→ **GOAL**
Reproduce the items below, swapping every occurrence of "legend" for "key" and leaving everything else unchanged.

→ **DATA FOR THIS TASK**
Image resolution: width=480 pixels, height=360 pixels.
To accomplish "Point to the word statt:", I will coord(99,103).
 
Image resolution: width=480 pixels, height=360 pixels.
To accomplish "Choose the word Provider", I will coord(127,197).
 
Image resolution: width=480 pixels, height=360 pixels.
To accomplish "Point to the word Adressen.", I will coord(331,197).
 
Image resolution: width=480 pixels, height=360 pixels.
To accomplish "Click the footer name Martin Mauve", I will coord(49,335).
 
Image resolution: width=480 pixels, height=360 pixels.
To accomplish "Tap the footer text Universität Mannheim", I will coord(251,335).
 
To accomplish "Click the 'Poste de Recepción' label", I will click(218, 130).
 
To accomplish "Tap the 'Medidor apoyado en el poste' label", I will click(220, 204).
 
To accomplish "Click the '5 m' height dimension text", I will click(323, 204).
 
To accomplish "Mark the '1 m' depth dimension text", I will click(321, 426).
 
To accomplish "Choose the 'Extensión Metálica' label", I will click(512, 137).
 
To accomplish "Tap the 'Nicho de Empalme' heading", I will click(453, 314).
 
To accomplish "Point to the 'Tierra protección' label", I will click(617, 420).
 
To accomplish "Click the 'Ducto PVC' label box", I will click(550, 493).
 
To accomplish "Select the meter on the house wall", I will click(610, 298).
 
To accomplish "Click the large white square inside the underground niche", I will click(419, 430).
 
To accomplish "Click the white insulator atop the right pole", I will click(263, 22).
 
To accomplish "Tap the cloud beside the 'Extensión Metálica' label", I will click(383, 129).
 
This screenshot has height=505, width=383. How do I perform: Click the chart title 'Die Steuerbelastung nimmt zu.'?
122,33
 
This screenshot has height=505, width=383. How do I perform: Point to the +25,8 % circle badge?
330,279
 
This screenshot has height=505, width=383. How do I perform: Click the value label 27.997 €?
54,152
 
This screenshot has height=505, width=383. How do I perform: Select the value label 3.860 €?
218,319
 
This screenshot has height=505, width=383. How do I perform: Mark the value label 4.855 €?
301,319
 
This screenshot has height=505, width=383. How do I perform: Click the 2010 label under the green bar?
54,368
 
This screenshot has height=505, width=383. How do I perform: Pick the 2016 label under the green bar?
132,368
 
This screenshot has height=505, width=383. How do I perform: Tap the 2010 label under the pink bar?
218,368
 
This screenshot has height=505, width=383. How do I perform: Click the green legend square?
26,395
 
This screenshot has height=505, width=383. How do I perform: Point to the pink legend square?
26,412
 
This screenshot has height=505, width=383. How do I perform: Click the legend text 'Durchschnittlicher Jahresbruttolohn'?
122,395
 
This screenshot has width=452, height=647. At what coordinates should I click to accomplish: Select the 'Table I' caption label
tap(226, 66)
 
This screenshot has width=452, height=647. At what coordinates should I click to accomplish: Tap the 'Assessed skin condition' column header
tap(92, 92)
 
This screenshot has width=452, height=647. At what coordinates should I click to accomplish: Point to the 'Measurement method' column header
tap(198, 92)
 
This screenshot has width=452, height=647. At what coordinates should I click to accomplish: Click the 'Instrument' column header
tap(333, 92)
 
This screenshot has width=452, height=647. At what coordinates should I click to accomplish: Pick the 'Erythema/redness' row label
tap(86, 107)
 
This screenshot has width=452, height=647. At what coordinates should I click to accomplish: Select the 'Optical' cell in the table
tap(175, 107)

→ **TASK SOLUTION**
Image resolution: width=480 pixels, height=360 pixels.
To accomplish "Point to the word statt:", I will coord(99,103).
 
Image resolution: width=480 pixels, height=360 pixels.
To accomplish "Choose the word Provider", I will coord(127,197).
 
Image resolution: width=480 pixels, height=360 pixels.
To accomplish "Point to the word Adressen.", I will coord(331,197).
 
Image resolution: width=480 pixels, height=360 pixels.
To accomplish "Click the footer name Martin Mauve", I will coord(49,335).
 
Image resolution: width=480 pixels, height=360 pixels.
To accomplish "Tap the footer text Universität Mannheim", I will coord(251,335).
 
To accomplish "Click the 'Poste de Recepción' label", I will click(218, 130).
 
To accomplish "Tap the 'Medidor apoyado en el poste' label", I will click(220, 204).
 
To accomplish "Click the '5 m' height dimension text", I will click(323, 204).
 
To accomplish "Mark the '1 m' depth dimension text", I will click(321, 426).
 
To accomplish "Choose the 'Extensión Metálica' label", I will click(512, 137).
 
To accomplish "Tap the 'Nicho de Empalme' heading", I will click(453, 314).
 
To accomplish "Point to the 'Tierra protección' label", I will click(617, 420).
 
To accomplish "Click the 'Ducto PVC' label box", I will click(550, 493).
 
To accomplish "Select the meter on the house wall", I will click(610, 298).
 
To accomplish "Click the large white square inside the underground niche", I will click(419, 430).
 
To accomplish "Click the white insulator atop the right pole", I will click(263, 22).
 
To accomplish "Tap the cloud beside the 'Extensión Metálica' label", I will click(383, 129).
 
This screenshot has height=505, width=383. How do I perform: Click the chart title 'Die Steuerbelastung nimmt zu.'?
122,33
 
This screenshot has height=505, width=383. How do I perform: Point to the +25,8 % circle badge?
330,279
 
This screenshot has height=505, width=383. How do I perform: Click the value label 27.997 €?
54,152
 
This screenshot has height=505, width=383. How do I perform: Select the value label 3.860 €?
218,319
 
This screenshot has height=505, width=383. How do I perform: Mark the value label 4.855 €?
301,319
 
This screenshot has height=505, width=383. How do I perform: Click the 2010 label under the green bar?
54,368
 
This screenshot has height=505, width=383. How do I perform: Pick the 2016 label under the green bar?
132,368
 
This screenshot has height=505, width=383. How do I perform: Tap the 2010 label under the pink bar?
218,368
 
This screenshot has height=505, width=383. How do I perform: Click the green key square?
26,395
 
This screenshot has height=505, width=383. How do I perform: Point to the pink key square?
26,412
 
This screenshot has height=505, width=383. How do I perform: Click the key text 'Durchschnittlicher Jahresbruttolohn'?
122,395
 
This screenshot has width=452, height=647. At what coordinates should I click to accomplish: Select the 'Table I' caption label
tap(226, 66)
 
This screenshot has width=452, height=647. At what coordinates should I click to accomplish: Tap the 'Assessed skin condition' column header
tap(92, 92)
 
This screenshot has width=452, height=647. At what coordinates should I click to accomplish: Point to the 'Measurement method' column header
tap(198, 92)
 
This screenshot has width=452, height=647. At what coordinates should I click to accomplish: Click the 'Instrument' column header
tap(333, 92)
 
This screenshot has width=452, height=647. At what coordinates should I click to accomplish: Pick the 'Erythema/redness' row label
tap(86, 107)
 
This screenshot has width=452, height=647. At what coordinates should I click to accomplish: Select the 'Optical' cell in the table
tap(175, 107)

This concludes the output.